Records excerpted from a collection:

──────────

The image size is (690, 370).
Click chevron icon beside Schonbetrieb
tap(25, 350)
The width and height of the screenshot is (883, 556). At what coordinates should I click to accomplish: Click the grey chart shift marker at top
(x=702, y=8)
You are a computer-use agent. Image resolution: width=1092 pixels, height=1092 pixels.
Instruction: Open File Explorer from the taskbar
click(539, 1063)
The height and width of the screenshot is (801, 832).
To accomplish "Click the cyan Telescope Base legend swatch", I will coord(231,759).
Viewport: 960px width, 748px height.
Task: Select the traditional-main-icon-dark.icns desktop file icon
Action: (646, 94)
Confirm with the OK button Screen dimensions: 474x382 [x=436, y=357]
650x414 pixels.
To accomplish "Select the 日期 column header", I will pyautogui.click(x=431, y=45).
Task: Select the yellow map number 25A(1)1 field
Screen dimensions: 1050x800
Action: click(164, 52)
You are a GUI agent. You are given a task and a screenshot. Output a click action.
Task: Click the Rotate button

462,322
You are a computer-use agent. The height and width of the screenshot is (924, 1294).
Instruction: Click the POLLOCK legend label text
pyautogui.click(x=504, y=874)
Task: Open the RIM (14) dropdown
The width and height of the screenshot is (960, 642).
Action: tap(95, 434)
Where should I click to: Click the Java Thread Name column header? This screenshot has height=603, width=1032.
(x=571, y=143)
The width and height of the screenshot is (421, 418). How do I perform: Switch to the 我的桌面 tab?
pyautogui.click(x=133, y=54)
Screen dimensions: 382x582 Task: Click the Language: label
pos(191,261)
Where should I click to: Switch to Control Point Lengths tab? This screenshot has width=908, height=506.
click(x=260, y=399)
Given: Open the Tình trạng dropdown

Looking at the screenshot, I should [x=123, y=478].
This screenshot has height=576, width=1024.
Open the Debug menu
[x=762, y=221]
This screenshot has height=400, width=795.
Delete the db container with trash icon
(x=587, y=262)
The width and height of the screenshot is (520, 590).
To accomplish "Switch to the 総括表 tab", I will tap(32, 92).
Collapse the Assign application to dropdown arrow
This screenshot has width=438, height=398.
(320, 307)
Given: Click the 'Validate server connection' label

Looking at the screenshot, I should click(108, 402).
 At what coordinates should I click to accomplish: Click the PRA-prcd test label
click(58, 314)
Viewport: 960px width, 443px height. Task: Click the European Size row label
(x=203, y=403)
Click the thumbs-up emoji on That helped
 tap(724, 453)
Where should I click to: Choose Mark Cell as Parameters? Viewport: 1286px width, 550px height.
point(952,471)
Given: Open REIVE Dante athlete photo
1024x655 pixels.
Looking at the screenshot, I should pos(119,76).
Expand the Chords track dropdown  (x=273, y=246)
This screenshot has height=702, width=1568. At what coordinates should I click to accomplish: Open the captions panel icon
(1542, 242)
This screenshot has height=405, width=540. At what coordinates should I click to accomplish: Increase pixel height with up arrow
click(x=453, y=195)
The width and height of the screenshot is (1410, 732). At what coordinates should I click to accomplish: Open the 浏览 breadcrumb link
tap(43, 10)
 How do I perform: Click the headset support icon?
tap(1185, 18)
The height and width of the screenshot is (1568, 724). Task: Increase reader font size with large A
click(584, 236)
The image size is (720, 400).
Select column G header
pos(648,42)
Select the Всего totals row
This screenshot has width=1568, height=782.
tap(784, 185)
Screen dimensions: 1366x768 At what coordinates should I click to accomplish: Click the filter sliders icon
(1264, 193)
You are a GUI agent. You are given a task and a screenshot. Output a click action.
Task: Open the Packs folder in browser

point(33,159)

──────────

**What you are asked to do:** Search the records for the word "agent". Copy every line that has it.

**Task solution:**
You are a computer-use agent. Image resolution: width=1092 pixels, height=1092 pixels.
You are a GUI agent. You are given a task and a screenshot. Output a click action.
You are a computer-use agent. The height and width of the screenshot is (924, 1294).
You are a GUI agent. You are given a task and a screenshot. Output a click action.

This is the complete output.